Ward originally wasn't sure sharing a superintendent next year would be feasible, given the IKM-Manning district's impending closure of its middle school building in Manilla - a move that will already eliminate one administrative position and shift existing duties.

Having experienced a similar situation with CRB's closure of its Bayard building in 2003, some board members were unsure if Ward would be able to devote the full two or 21/2 days to the Coon Rapids-Bayard district that the board wants.

Also open to sharing a superintendent position with CRB were Kurt Brosamle of Ar-We-Va schools and Jeff Kruse of South Central Calhoun schools. Tim Christensen of the Greene County School District said he would be open to sharing the position, but he would be in Coon Rapids only one day a week.
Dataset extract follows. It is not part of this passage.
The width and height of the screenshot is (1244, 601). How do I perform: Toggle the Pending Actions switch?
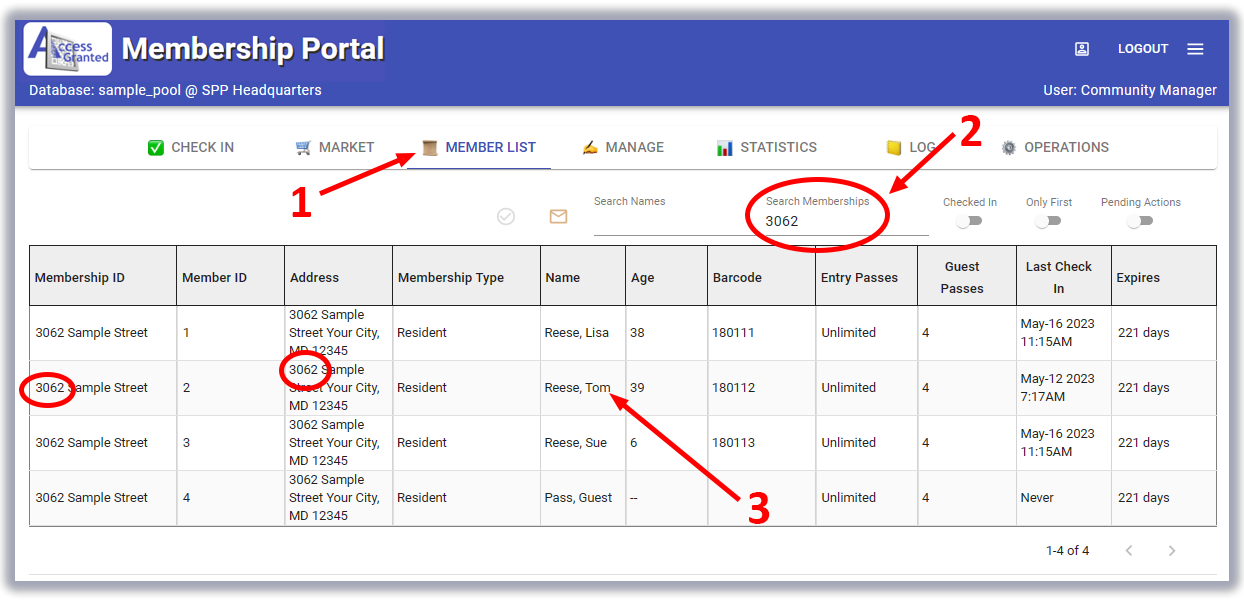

IKM-Manning principal Brian Wall recently acquired his superintendent certification and said he would be open to discussing splitting time between the IKM-Manning high school principal position and the Coon Rapids-Bayard superintendent position, reported Davis. If all else fails, Heartland Area Education Agency chief administrator Paula Vincent said the agency would make sure the district had a superintendent next year, he added.

Davis also noted that none of the districts open to sharing are immediate neighbors of the CRB district, meaning the agreement will not be overshadowed by the possibility of a consolidation - under current law, whole-grade sharing cannot occur between districts that are not adjacent.